You may be wondering what you can do at home to help your toddler with their speech and language. Good news: There is a lot you can practice! And it doesn’t require any big changes or expensive materials. Communication practice can happen during the simple, everyday interactions you have with your child.

1 Get down to their level and play!

Many people don’t realize that play is a huge part of a child’s development. Did you know that play mimics communication? When two people play together, one person takes a turn, then the other person, and so on. These back-and-forth actions are similar to communication.

Taking the time to play with your child can make a big difference in their speech and language development. If you’re not sure where to start, try these fun and practical playtime ideas.

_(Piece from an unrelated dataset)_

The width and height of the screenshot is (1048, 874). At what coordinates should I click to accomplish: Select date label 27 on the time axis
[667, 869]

2 Make time to read together every day

Spending time reading with your little one offers amazing benefits for their communication skills. Children who hear one book a day are exposed to 78,000 extra words per year. How incredible is that?

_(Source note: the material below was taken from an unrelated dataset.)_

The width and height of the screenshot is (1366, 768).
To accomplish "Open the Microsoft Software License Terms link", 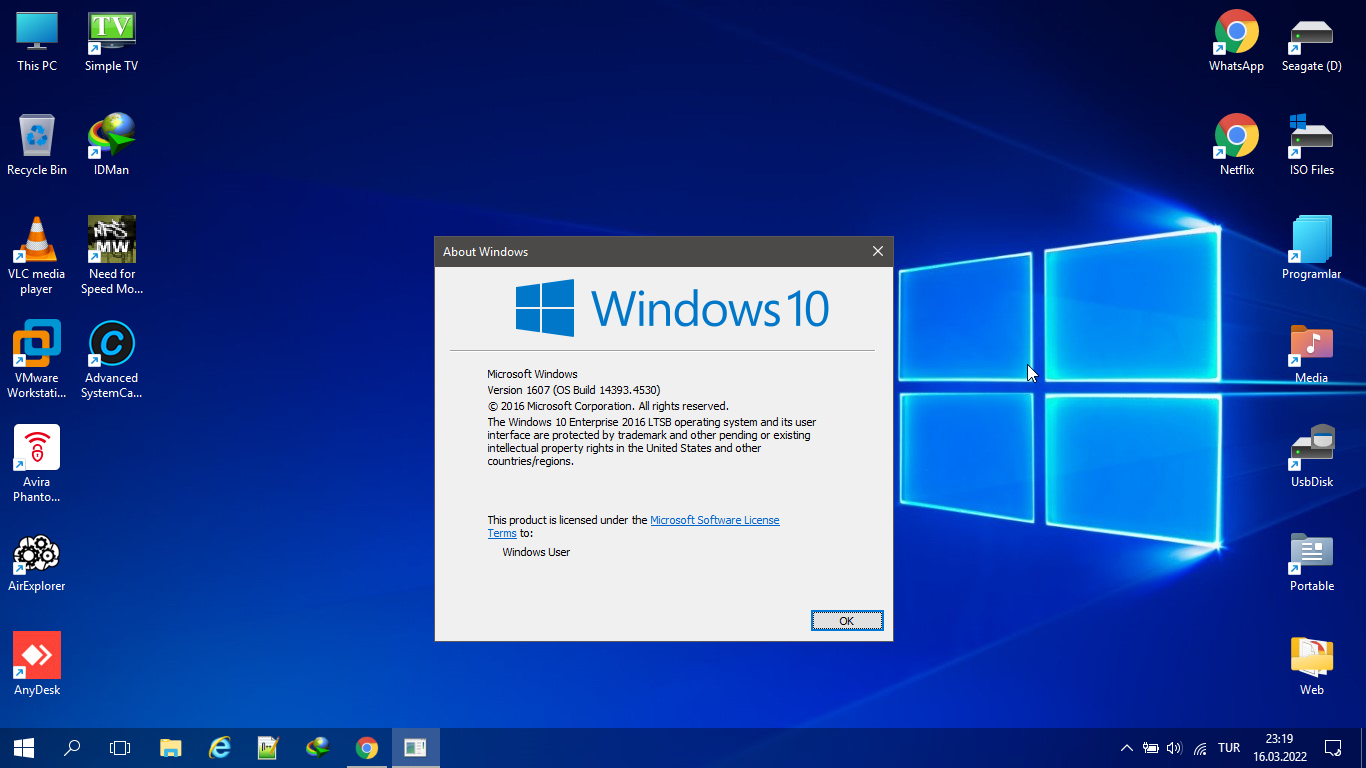I will pyautogui.click(x=714, y=520).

Reading together allows your child to learn more words, understand how sentences are structured, and even increase their phonological awareness skills. This refers to a child’s ability to recognize the sounds that make up words and their meanings. These speech and language abilities are linked to a child’s academic abilities as they grow older. Plus, reading together helps strengthen the bond you have with your child. So make storytime part of your daily routine!

3 Practice imitation skills

Imitation abilities are also important for a child’s speech and language development. If your child isn’t yet mimicking any sounds, spend some time practicing animal sounds, or the sounds of trains and cars. They tend to be fun and motivating for toddlers to copy!

Once your child is imitating these sounds, you can move onto speech sounds such as vowels and consonants–think simple babbles like “ma-ma.” As your child improves in this area, you can move on to simple word imitation.

If you’ve tried all of this and your child is still struggling with verbal imitation, try gesture imitation. Children have to learn to copy gestures and movements before moving on to speech. These can be simple gestures such as waving, blowing kisses, and clapping hands.

4 Model language for your child

One of the simplest and most effective things you can do for your kiddo is to model, or demonstrate, language for them. It’s easy: Just talk to them often, even if they don’t respond to you. Children learn so much from the people they spend the most time with. Your child can learn words, the meaning of words, and how to pronounce them simply by watching and listening to what you do!

Remember, as your child’s caregiver and advocate, you play an incredibly important role in their life. If you have a concern about your toddler’s development, trust your gut and reach out to a speech therapist. They are here as a source of expertise and support to help your child along their communication journey.